「『ESDの10年』に向けた政府の取組みに対する要望書」を提出しました
ヨハネスブルグ・サミット(2002年)で日本政府が NGO と共に提案し、実施が決議された「国連持続可能な開発のための教育の10年(ESDの10年)」が、今年2005年からスタートしています。9月には国際実施計画が採択され、ようやく日本国政府においてもESDの推進に向け動き始めました。ESD-Jは今こそ提案国である日本政府が、積極的に先進的なESDの推進体制づくりと日本実施計画の策定に取り組むことが重要であると考え、2005年12月27日、小泉総理に向けて以下の内容を含む要望書を提出しました。
ESDはあらゆるステークホルダーの参画と連携によって実現されるものです。
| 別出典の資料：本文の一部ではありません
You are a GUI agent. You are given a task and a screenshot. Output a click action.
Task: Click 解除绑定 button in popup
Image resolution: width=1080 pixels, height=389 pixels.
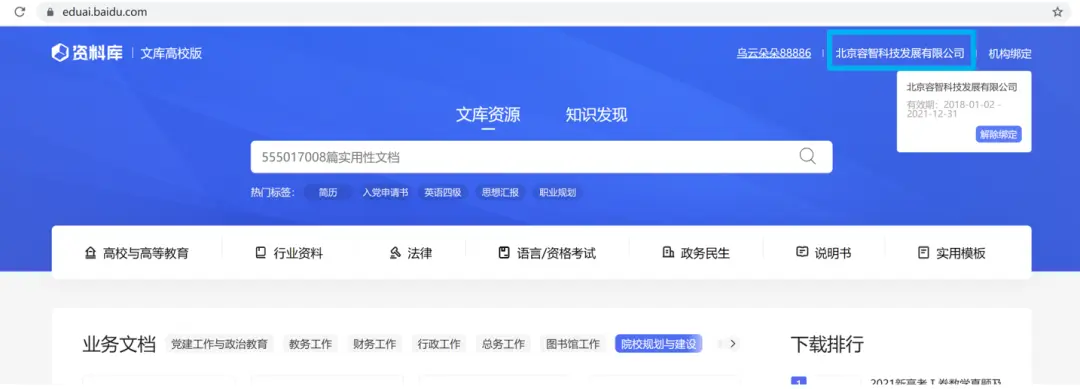point(998,134)
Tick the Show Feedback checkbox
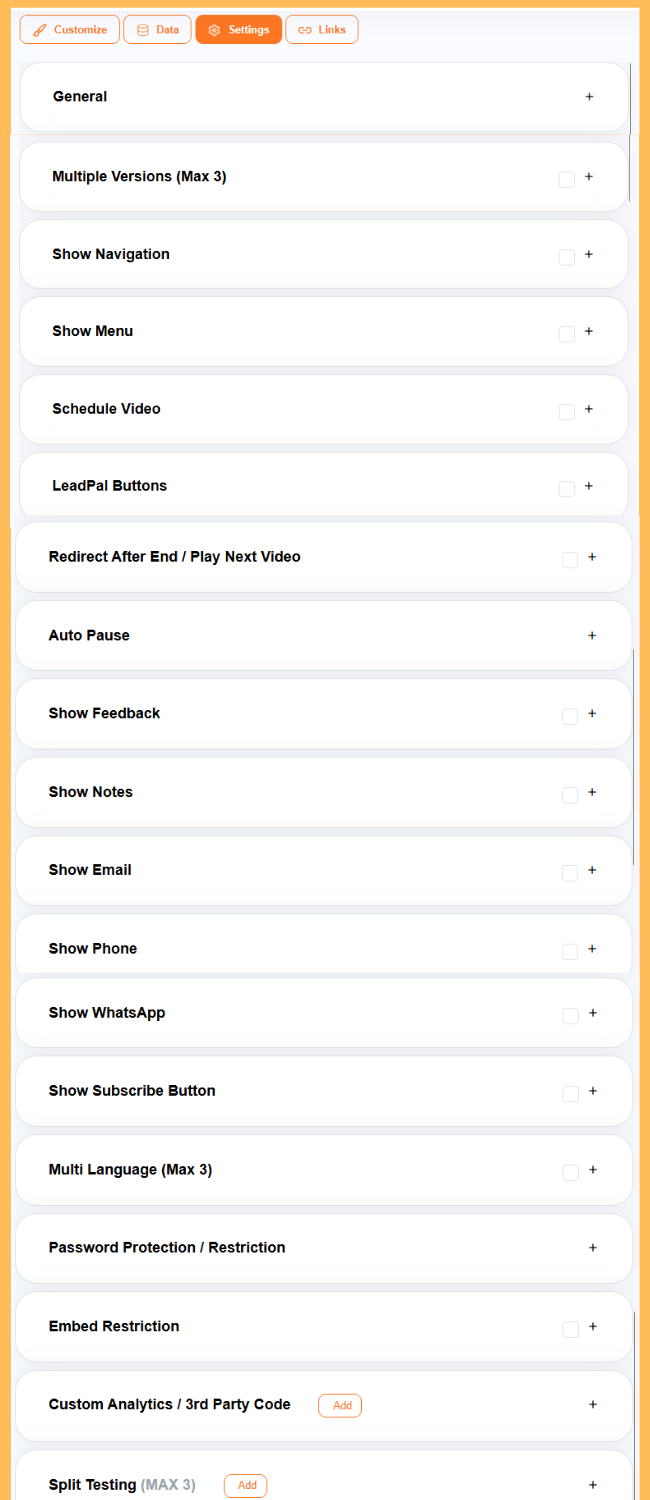 point(570,716)
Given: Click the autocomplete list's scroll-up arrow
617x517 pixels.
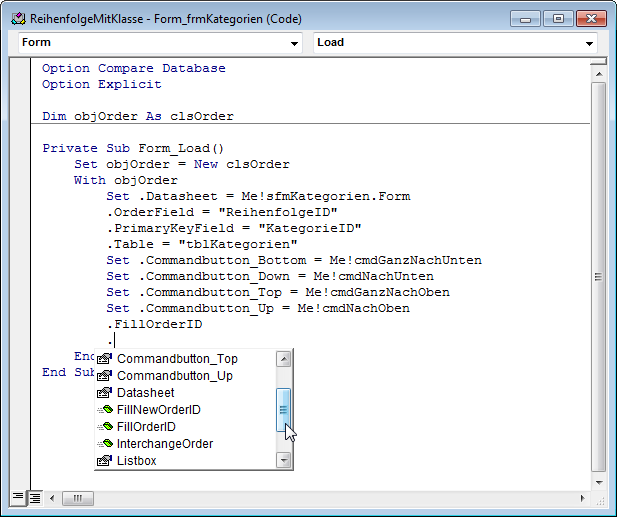Looking at the screenshot, I should tap(284, 359).
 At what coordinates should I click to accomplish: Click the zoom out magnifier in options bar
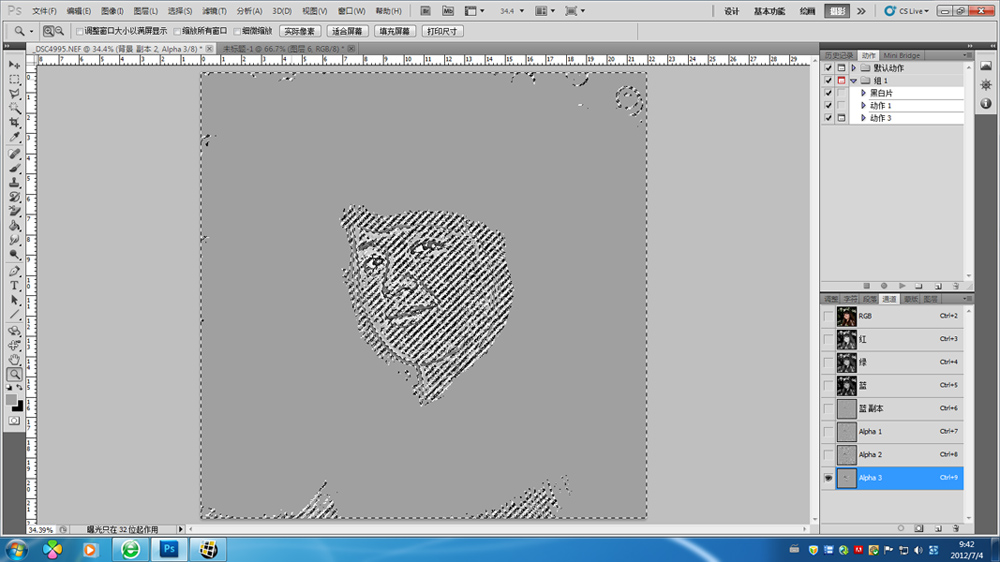(x=60, y=31)
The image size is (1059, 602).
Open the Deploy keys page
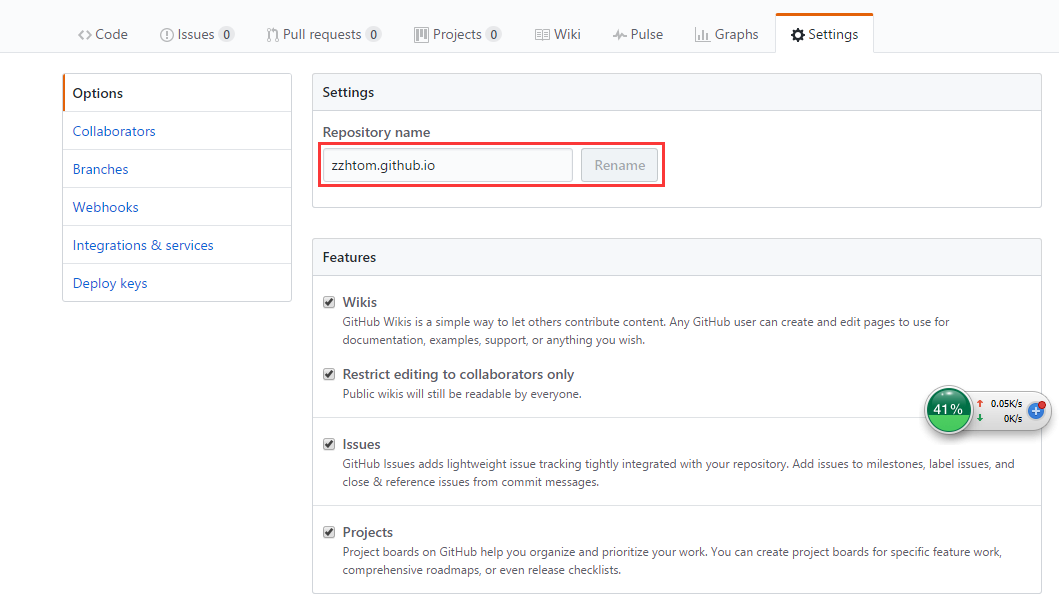coord(110,283)
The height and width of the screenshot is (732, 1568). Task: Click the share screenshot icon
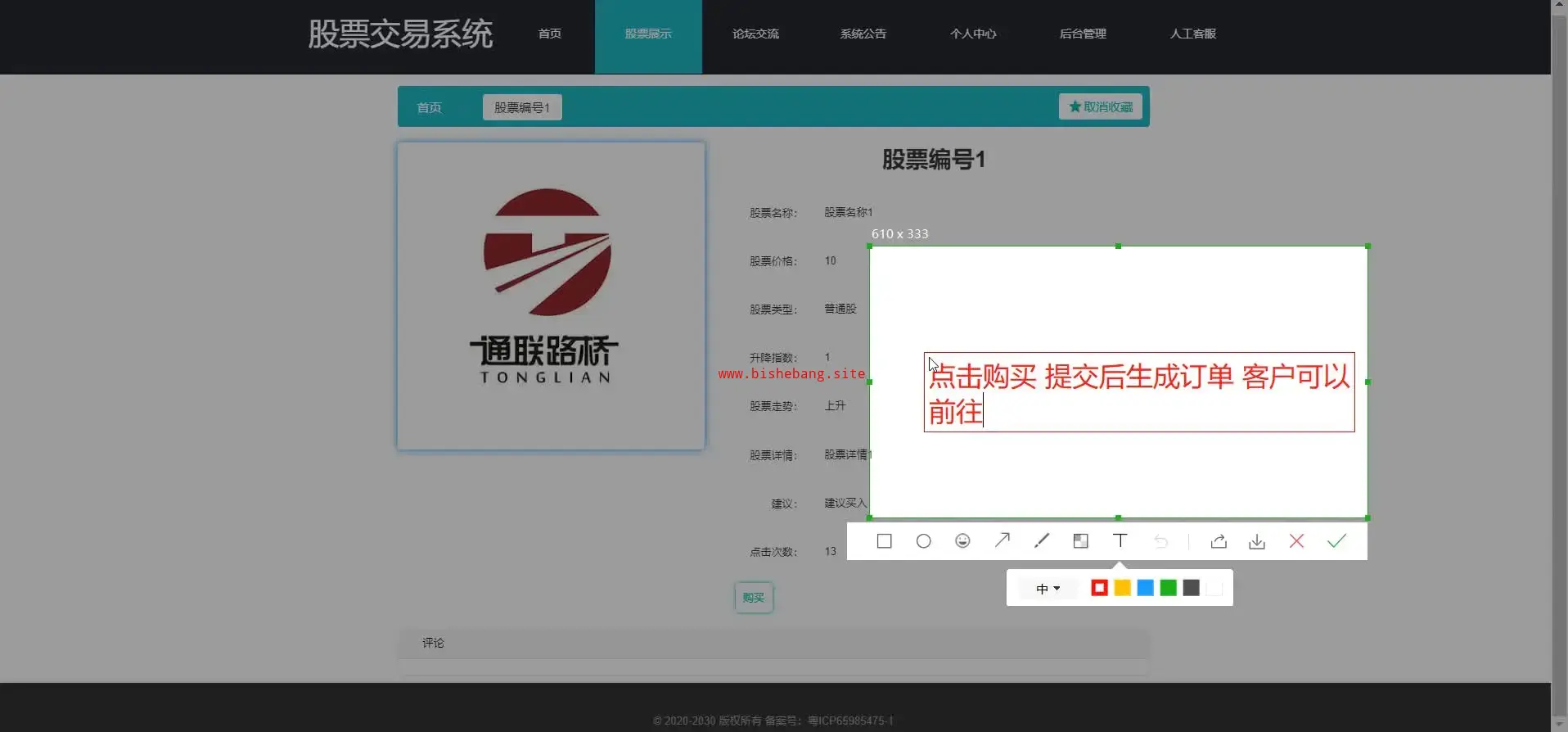point(1219,541)
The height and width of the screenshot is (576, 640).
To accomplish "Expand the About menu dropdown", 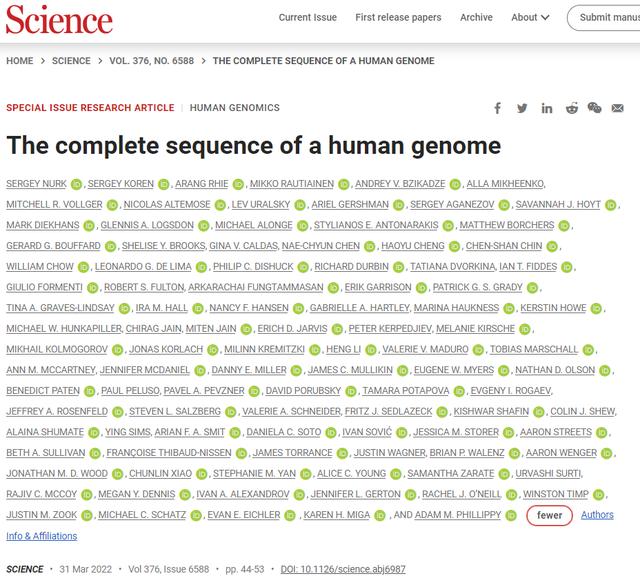I will point(529,17).
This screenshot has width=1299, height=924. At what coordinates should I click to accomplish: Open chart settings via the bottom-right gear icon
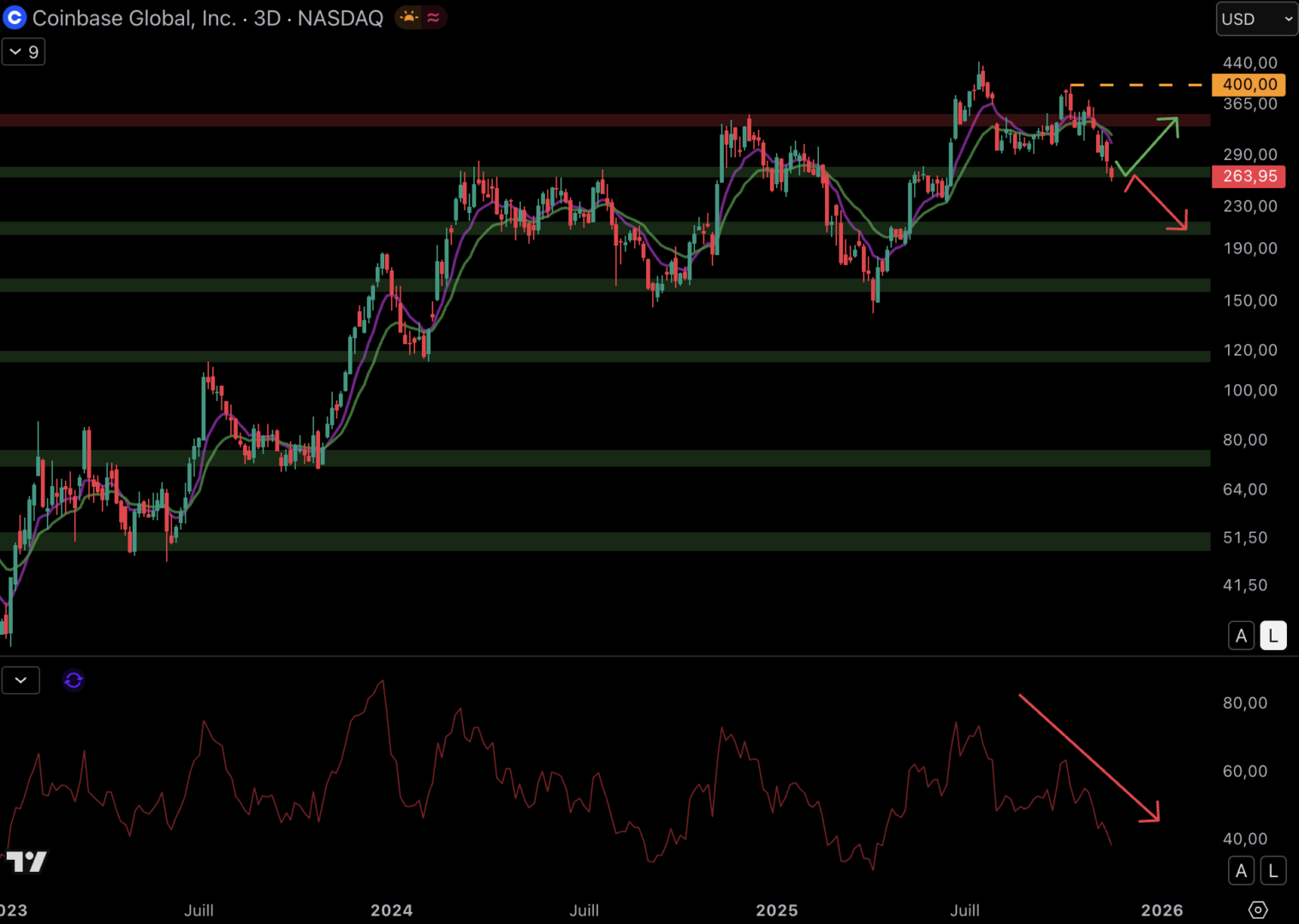(1257, 909)
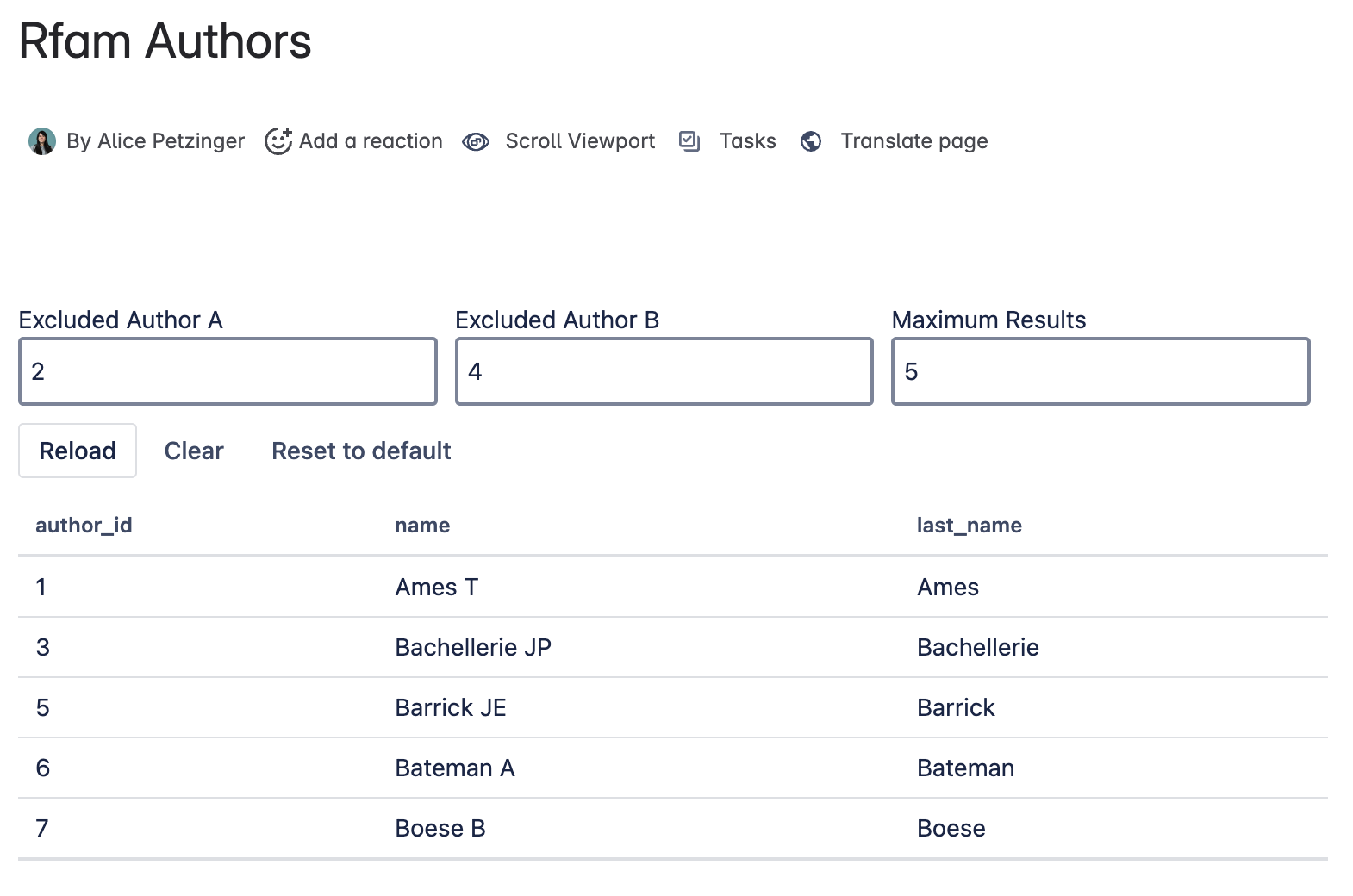Select the Bachellerie JP table cell
This screenshot has height=896, width=1353.
pos(473,647)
そのため、その推進体制のあり方、実施計画の策定方法は、その参画と連携を可能にし、促進するものであることが重要です。
要望書概略
1.ESD推進の体制について
・「人権教育の10年」に倣い、内閣総理大臣を本部長とする政府のESD推進本部を内閣府に設置すること
・教育関係者・NPO/NGO・産業界等、ESDに関わるステークホルダーが参画する官民による協働推進体制(円卓会議)を設置すること
2.日本実施計画策定のプロセスについて
・ESD日本実施計画は、その推進体制と大きな方向性を示す「基本方針」と、達成目標や具体的な施策を示す「実施計画」にわけて策定し、さまざまなステークホルダーとの意見交換(パブリックコメントやタウンミーティングを含む)によって策定すること
3.日本実施計画・基本方針に盛り込むべき内容について
・現在さまざまな省庁で取り組まれているESDにつながる教育支援施策をつなぎ、地域社会・学校・NPO/NGO・事業者(農林水産業、製造業、流通・サービス業など)が連携した学習を可能にするため、コーディネーション機能を果たす組織もしくはコーディネーターを置く仕組みづくりに取り組むことを明記する。